Prophylactic maintenance with venetoclax/azacitidine after reduced-intensity conditioning allogeneic transplant for high-risk MDS and AML
Jacqueline S. Garcia, Haesook T. Kim, H. Moses Murdock, Michela Ansuinelli, Jennifer Brock, Corey Cutler, Mahasweta Gooptu, Vincent T. Ho, John Koreth, Sarah Nikiforow, Rizwan Romee, Roman M. Shapiro, Daniel J. DeAngelo, Richard M. Stone, Denbaa Bat-Erdene, Jeremy Ryan, Manuel E. Contreras, Geoffrey Fell, Anthony Letai, Jerome Ritz, R. Coleman Lindsley, Robert J. Soiffer, Joseph H. Antin
Abstract
ABSTRACT: We conducted a phase 1 trial assessing safety and efficacy of prophylactic maintenance therapy with venetoclax and azacitidine (Ven/Aza) for patients with high-risk myelodysplastic syndromes (MDS)/acute myeloid leukemia (AML) undergoing reduced intensity allogeneic stem cell transplantation (allo-SCT) after Ven and fludarabine/busulfan conditioning (Ven/FluBu2 allo-SCT) with tacrolimus and methotrexate as graft-versus-host disease (GVHD) prophylaxis.
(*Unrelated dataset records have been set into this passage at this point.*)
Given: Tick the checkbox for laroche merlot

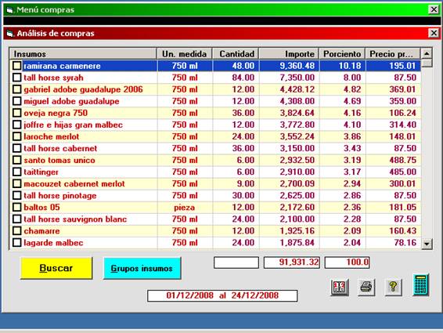Looking at the screenshot, I should click(17, 136).
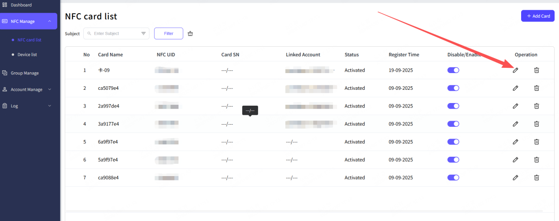Viewport: 559px width, 221px height.
Task: Toggle the switch for card 3a9177e4
Action: [453, 124]
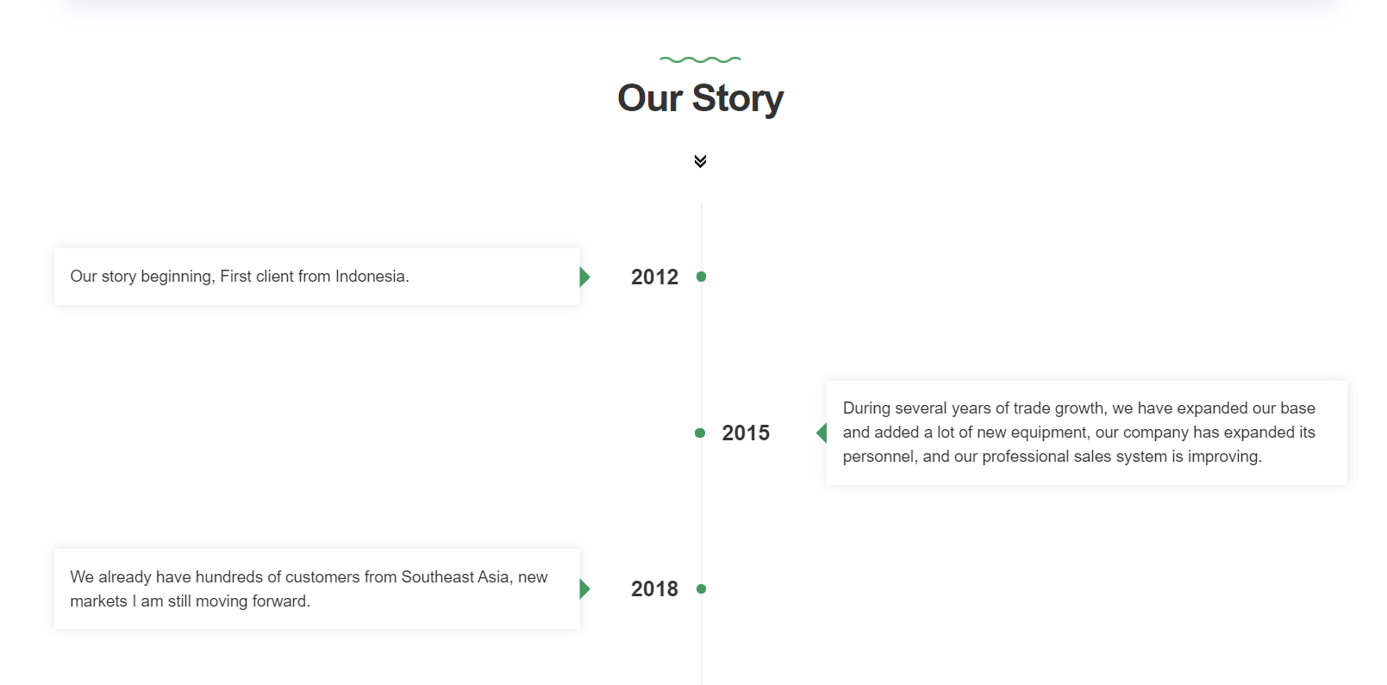
Task: Click the green wavy line above Our Story
Action: coord(700,59)
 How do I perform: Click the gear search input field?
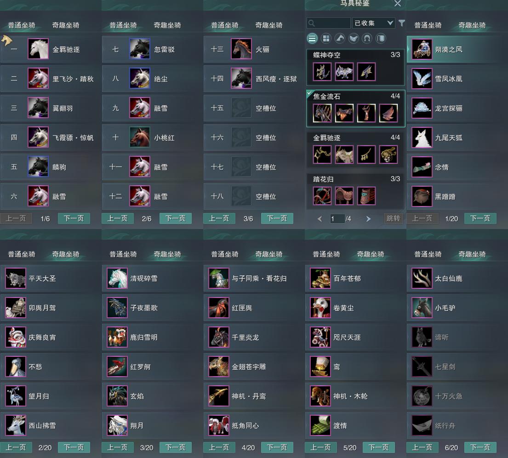pos(329,23)
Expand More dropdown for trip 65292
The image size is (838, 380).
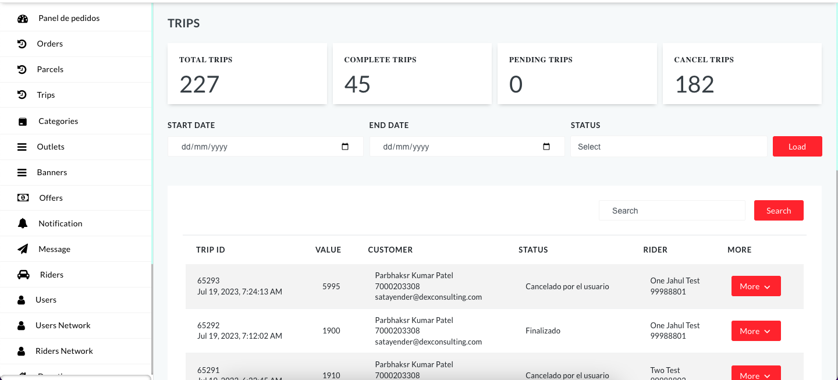tap(755, 331)
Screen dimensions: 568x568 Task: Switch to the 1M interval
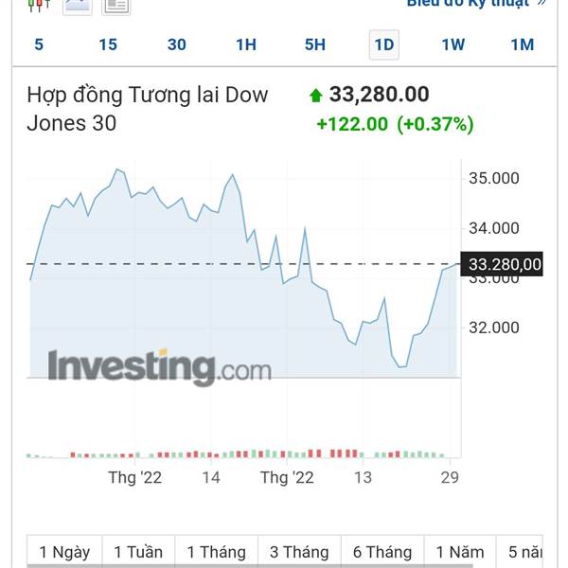[x=522, y=44]
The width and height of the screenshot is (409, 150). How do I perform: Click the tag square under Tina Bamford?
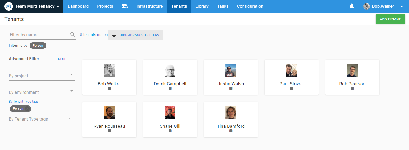(231, 131)
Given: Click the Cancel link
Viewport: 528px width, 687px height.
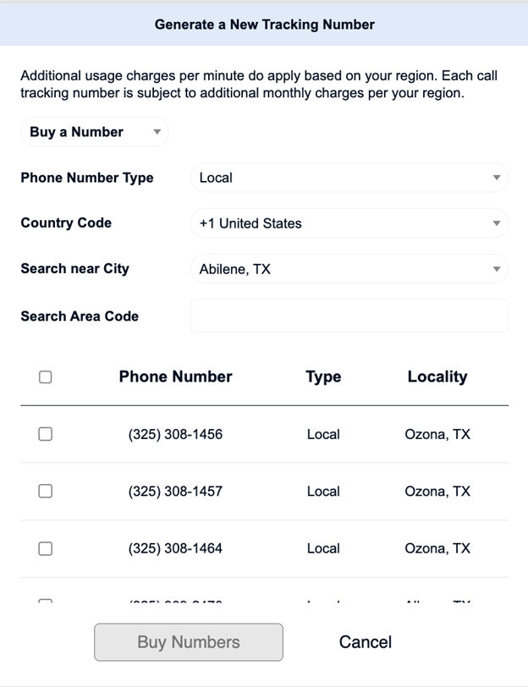Looking at the screenshot, I should pos(365,642).
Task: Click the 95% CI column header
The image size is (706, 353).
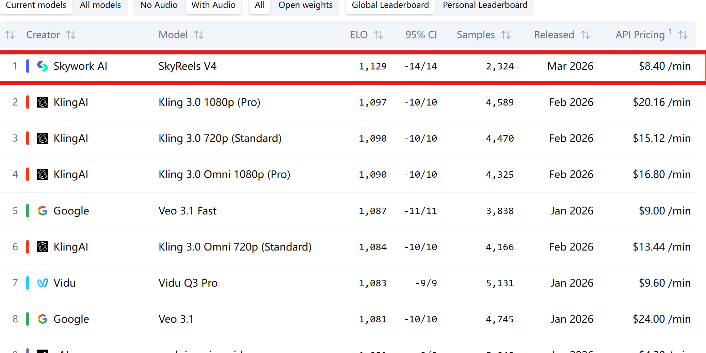Action: [x=421, y=35]
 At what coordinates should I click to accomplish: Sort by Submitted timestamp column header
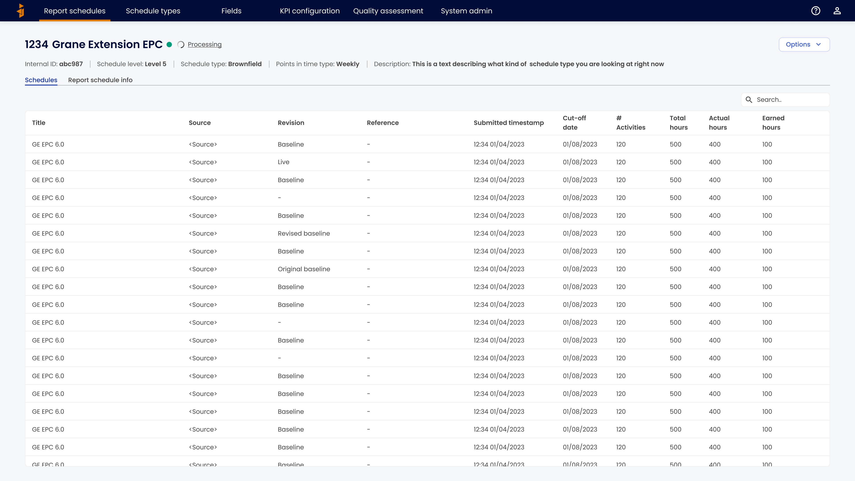[508, 123]
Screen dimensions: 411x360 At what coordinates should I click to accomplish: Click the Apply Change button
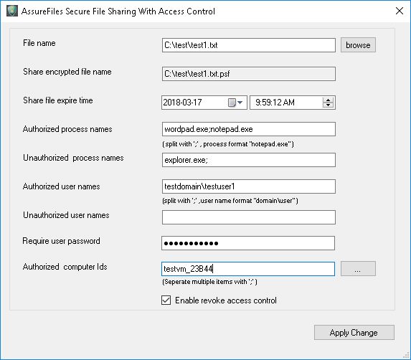[354, 333]
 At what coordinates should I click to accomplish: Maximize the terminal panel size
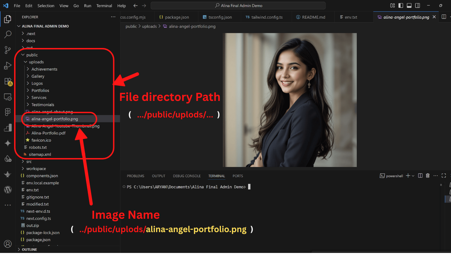click(x=444, y=175)
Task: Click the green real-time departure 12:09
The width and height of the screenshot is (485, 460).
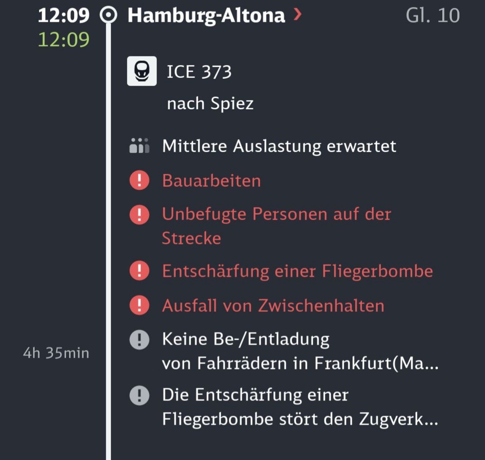Action: click(63, 40)
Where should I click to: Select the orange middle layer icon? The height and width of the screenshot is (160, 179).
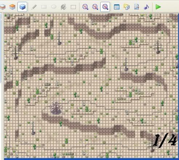12,7
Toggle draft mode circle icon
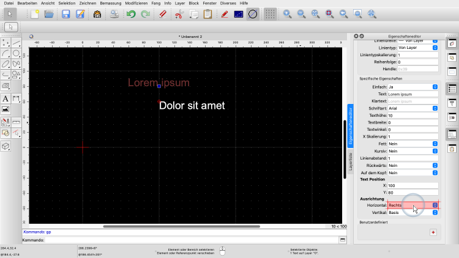459x258 pixels. [x=252, y=13]
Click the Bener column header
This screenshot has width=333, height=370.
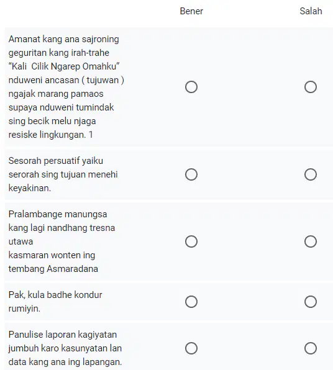[191, 11]
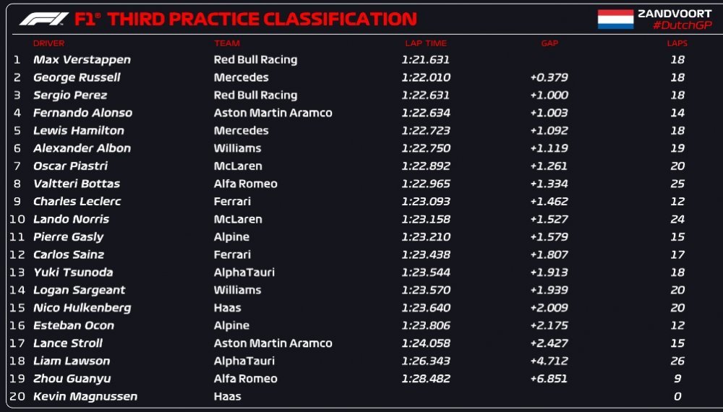Click the F1 logo icon
The height and width of the screenshot is (412, 723).
pyautogui.click(x=44, y=19)
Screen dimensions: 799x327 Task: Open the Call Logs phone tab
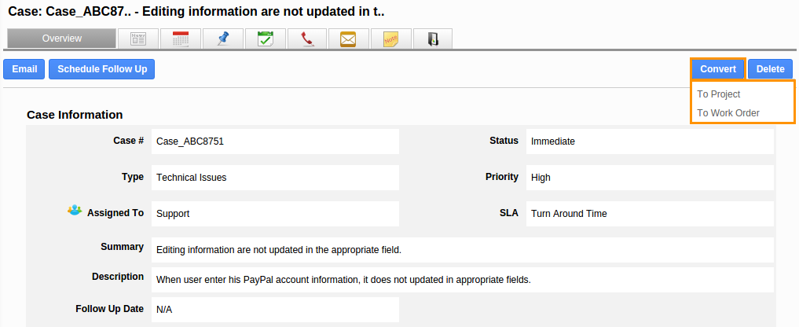click(307, 39)
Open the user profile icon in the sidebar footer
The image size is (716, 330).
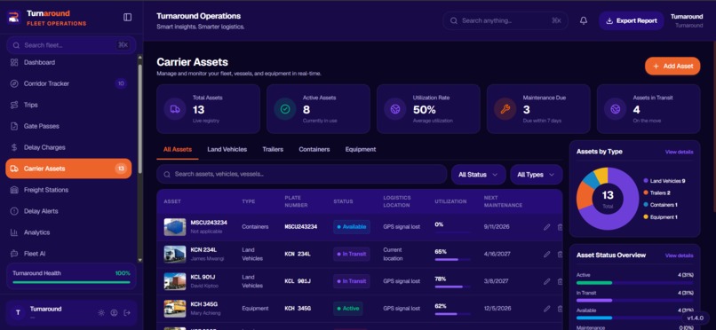click(x=115, y=312)
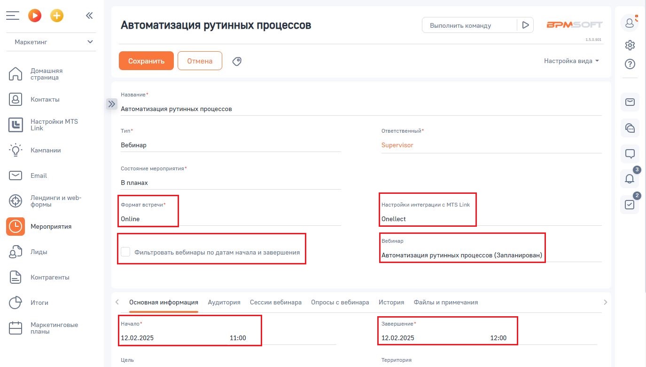
Task: Open system settings gear on right panel
Action: click(630, 45)
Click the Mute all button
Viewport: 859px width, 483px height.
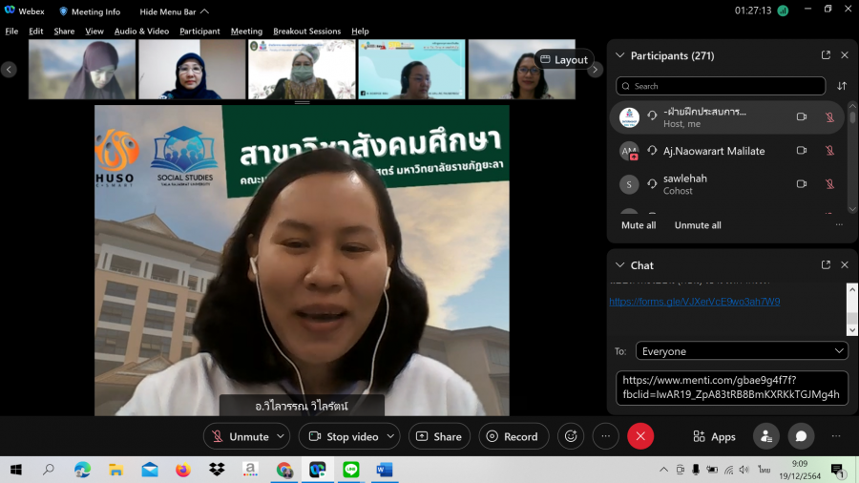tap(638, 225)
Among 27 patients who underwent Ven/FluBu2 allo-SCT (55.6% with prior Ven exposure, and 96% with positive molecular measurable residual disease), 22 received maintenance therapy with Aza 36 mg/m2 intravenously on days 1 to 5, and Ven 400 mg by mouth on days 1 to 14 per assigned dose schedule/level (42-day cycles × 8, or 28-day cycles × 12). During maintenance, the most common grade 3-4 adverse events were leukopenia, neutropenia, and thrombocytopenia, which were transient and manageable. Infections were uncommon (n = 4, all grade 1-2). The 1-year and 2-year moderate/severe chronic GVHD rates were 4% (95% confidence interval [CI], 0.3%-18%) and 22% (95% CI, 9%-40%), respectively. After a median follow-up of 25 months among survivors, the median overall survival (OS) was not reached. Among the 22 patients who received Ven/Aza maintenance, the 2-year OS, progression-free survival, nonrelapse mortality, and cumulative incidence of relapse rates were 67% (95% CI, 43%-83%), 59% (95% CI, 36%-76%), 0%, and 41% (95% CI, 20%-61%), respectively. Immune monitoring demonstrated no significant impact on T-cell expansion but identified reduced B-cell expansion compared with controls. This study demonstrates prophylactic Ven/Aza maintenance can be safely administered for patients with high-risk MDS/AML, but a randomized study is required to properly assess any potential benefit. This trial was registered at www.clinicaltrials.gov as #NCT03613532.